_Goal_
Pick out every line in the items below that contains the word "Where" and copy each one out in full. Case counts, so only count a match when the capital and small letters are the same.
>>>
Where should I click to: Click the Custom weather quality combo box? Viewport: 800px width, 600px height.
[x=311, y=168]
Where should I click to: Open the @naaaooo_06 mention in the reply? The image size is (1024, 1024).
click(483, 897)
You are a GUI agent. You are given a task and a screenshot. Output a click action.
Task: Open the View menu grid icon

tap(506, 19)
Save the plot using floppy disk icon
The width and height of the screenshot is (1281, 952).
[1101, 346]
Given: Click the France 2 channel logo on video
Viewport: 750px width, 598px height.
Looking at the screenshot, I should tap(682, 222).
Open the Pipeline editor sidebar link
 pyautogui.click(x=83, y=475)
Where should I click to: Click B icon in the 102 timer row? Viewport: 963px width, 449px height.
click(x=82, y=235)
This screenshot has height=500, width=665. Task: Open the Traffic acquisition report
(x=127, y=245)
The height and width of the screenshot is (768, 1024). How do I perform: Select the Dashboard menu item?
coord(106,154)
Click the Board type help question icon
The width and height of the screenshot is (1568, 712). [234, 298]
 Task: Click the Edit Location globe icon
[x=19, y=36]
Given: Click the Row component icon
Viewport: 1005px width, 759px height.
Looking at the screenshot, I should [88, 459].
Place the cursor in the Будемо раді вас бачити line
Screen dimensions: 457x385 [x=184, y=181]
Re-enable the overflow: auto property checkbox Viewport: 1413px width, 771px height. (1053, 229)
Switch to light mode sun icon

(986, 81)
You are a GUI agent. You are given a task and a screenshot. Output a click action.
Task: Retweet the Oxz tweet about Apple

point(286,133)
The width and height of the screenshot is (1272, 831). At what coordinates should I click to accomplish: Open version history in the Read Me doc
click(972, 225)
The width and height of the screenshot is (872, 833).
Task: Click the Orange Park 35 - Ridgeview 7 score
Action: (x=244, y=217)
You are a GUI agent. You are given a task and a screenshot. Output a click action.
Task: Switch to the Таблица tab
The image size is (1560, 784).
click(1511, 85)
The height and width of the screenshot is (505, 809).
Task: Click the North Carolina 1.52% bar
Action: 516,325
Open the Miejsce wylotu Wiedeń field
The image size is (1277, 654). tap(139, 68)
<<<
_Result below_
Where should I click to: Click the Custom weather quality combo box? Viewport: 800px width, 600px height.
Where should I click to: Open the @naaaooo_06 mention in the reply? The image size is (1024, 1024).
Where should I click to: Click B icon in the 102 timer row? Viewport: 963px width, 449px height.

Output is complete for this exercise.